Oct 072016

Securing WordPress Multisite With AIOWPS Plugin helps you understand and setup the plugin in a single network site.

Last Updated: March 16, 2021

Latest News: Updated the documentation.

The following instructions show you how to set up AIOWPS in a single network site. You will also learn about the features available in a single site in comparison to the main network site. You will also learn how to configure the features correctly in a single sub site and more.

Information: The aiowps code identifies a site as being primary if the blog ID equals to 1 in a multi-site install.

What you need:

WordPress Multisite Setup Tutorials:

Note: Remember some features have been removed from the admin menu in single network sites.

Securing WordPress Multisite With AIOWPS Plugin

The following images shows you All In One WP Security & Firewall admin menu setup from the main multisite and a single network site.

Network Admin Site

Step 1 ) The following menu allows you to manage and set up the following tabs. Some tabs have a total number next to them. This number is added to the total after you have completed and saved your settings. The total shows up in your Dashboard Security Strength Meter. Currently the maximum total amount in the meter is 505 points.

  1. Dashboard
  2. Settings = 5 points
  3. User Accounts = 20 points
  4. User Login = 25 points
  5. User Registration = 50 points
  6. Database Security = 30 points
  7. Filesystem Security = 40 points
  8. Blacklist Manager = 15 points
  9. Firewall = 135 points
  10. Brute Force = 125 points
  11. Spam Prevention = 30 + 10 more when BuddyPress is installed and activated.
  12. Scanner = 20 points
  13. Maintenance
  14. Miscellaneous


Network Single Site

Step 2 )  The following images illustrates the menu in a single network site. It allows you to manage and set up the following tabs.

Notice: Some of the tabs are not available in a network single site.

Network Single Site

  1. Dashboard
  2. Settings
  3. User Accounts
  4. User Login
  5. User Registration = This feature can only be set up in the main admin site.
  6. Database Security = The following feature DB Prefix is not included in the sub site.
  7. Brute Force = The following features are not included in the sub siteCookie Based Brute Force Prevention, Login Whitelist and Honeypot
  8. Spam Prevention
  9. Maintenance
  10. Miscellaneous


From the two lists above you can see the difference between the main admin network site and the single network site.

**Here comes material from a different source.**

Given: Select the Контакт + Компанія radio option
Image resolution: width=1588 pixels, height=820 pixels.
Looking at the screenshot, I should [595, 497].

Step 3 ) The following list of features are not included in the single network site because they write to the .htaccess file. The .htaccess file is managed only by the main admin network site. This rule applies to all plugins that are installed in a multisite network setup.

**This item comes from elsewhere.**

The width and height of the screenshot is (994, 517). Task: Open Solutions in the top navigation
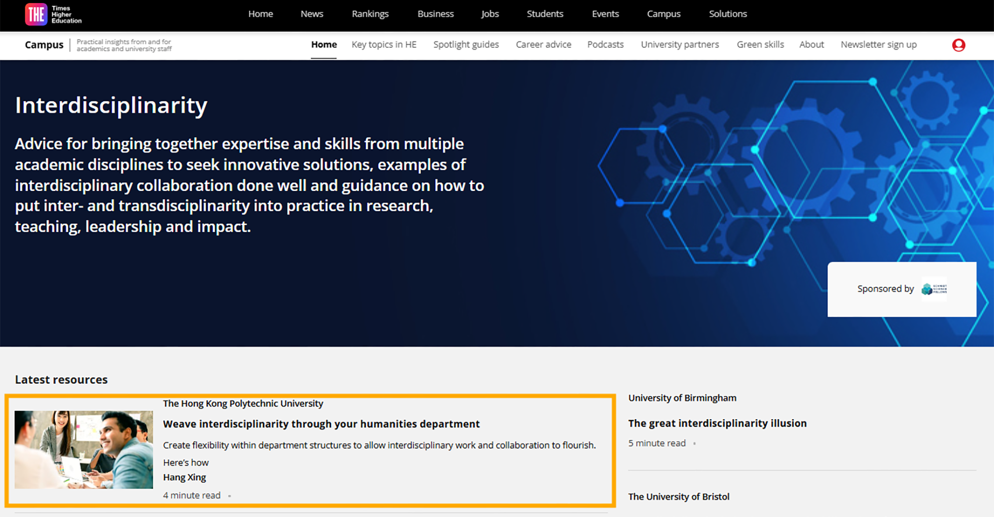[x=728, y=14]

Features Only Included In The Admin Network Site

  1. Filesystem Security
  2. Blacklist Manager
  3. Firewall
  4. Scanner

Configure Brute Force In A Single Network Site

Step 4 ) Let’s look at how to set up the Brute Force Rename Login Page feature in a single network site. Remember if you need to know what a sub site URL looks like, check Step 2 ) in the following URL Adding Sites Locally WordPress Multisite.

Note: Some of the Brute Force features have been removed from the Single Network Site because of the writing rules mentioned above.

Brute Force Features Missing From Single Network Site

  • Cookie Based Brute Force Prevention
  • Login Whitelist
  • Honeypot

Step 5 ) Once you are in the sub site admin panel dashboard, go to WP Security -> Brute Force -> Rename Login Page to set up this feature. The following shows you the options you can set up.

  • Enable Rename Login Page Feature:
  • Login Page URL:
  • Click on Save Settings button once you have completed the set up.


After you have set up the Rename Login Page secret word the login URL will be different. The following URL shows you the single network site network-test-1 plus the secret word 123456.


This means that the following will not work any more.

  • [http://localhost/wpmu/network-test-1/wp-admin.php/]
  • [http://localhost/wpmu/network-test-1/wp-login.php/]

Rename Login Page Test

Step 6 ) In this step you will test to see if Rename Login Page works correctly. When you go to the browser and enter the normal login path with wp-admin or wp-login you should see the following error message as illustrated in the following image. If you don’t then there is something wrong.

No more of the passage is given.